■ **WHAT THIS TASK INVOLVES**
Within these entries, which lines include the string "beside"? Copy each one.

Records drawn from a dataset
****

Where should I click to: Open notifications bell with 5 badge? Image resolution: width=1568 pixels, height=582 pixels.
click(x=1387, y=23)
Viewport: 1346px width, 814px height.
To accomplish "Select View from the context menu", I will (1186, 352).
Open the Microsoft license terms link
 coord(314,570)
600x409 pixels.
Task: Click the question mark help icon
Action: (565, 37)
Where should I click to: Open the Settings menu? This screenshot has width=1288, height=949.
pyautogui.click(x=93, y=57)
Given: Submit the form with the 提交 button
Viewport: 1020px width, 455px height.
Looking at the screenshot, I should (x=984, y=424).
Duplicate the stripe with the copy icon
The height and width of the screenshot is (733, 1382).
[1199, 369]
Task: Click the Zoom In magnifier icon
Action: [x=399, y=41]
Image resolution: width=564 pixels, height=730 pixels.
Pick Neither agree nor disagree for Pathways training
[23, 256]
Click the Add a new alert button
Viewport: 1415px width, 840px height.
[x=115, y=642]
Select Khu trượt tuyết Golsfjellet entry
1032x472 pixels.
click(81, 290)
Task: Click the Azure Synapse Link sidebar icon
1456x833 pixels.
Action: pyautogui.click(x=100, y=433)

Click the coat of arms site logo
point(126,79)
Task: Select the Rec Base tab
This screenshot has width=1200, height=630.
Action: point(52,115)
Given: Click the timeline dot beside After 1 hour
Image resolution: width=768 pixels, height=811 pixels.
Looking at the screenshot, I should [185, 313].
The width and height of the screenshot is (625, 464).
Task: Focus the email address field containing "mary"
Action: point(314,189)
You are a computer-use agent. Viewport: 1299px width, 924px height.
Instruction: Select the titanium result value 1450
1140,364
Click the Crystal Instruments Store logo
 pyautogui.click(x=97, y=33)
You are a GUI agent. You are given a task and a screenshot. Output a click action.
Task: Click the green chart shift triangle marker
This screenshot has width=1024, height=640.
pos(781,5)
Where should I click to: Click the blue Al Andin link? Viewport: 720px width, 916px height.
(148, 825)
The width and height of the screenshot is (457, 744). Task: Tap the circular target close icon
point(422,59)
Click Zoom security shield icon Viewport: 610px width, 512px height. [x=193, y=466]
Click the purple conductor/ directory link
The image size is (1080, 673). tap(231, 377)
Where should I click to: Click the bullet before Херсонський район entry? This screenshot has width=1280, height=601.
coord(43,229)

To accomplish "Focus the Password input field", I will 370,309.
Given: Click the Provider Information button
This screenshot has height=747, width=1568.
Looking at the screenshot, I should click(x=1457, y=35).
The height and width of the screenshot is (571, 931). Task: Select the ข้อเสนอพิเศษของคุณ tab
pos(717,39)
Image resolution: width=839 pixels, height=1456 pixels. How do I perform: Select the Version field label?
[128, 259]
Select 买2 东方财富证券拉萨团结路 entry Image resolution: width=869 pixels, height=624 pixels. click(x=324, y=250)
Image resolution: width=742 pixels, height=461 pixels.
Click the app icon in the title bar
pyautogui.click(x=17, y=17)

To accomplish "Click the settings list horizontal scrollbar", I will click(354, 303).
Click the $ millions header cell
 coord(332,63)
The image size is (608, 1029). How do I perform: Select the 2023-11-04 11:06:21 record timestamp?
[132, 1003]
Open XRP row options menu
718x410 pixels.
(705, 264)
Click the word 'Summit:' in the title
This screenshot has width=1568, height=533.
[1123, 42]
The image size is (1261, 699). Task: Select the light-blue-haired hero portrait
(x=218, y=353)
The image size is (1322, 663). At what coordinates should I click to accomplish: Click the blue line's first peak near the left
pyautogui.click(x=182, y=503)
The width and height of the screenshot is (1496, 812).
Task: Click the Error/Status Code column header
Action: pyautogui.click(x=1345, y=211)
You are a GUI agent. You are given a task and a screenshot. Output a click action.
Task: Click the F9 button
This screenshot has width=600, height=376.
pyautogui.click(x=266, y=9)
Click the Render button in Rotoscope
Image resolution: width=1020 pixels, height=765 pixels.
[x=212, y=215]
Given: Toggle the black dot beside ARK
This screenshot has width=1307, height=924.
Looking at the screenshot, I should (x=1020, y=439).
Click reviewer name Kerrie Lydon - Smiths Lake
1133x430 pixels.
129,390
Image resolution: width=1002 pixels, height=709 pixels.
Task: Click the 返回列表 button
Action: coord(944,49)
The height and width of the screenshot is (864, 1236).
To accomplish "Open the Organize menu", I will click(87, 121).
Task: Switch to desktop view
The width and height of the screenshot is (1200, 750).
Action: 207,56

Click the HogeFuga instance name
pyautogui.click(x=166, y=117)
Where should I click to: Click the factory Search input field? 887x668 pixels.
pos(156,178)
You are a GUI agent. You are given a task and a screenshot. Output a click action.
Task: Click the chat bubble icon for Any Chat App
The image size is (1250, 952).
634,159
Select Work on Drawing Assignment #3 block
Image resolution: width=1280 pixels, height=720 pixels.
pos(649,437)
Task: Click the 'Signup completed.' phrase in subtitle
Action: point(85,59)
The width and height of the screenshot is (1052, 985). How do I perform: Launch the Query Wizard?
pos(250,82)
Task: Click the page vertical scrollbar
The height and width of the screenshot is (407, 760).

****

■ **OUTPUT FOR THIS TASK**
Given: Click the timeline dot beside After 1 hour
Given: Toggle the black dot beside ARK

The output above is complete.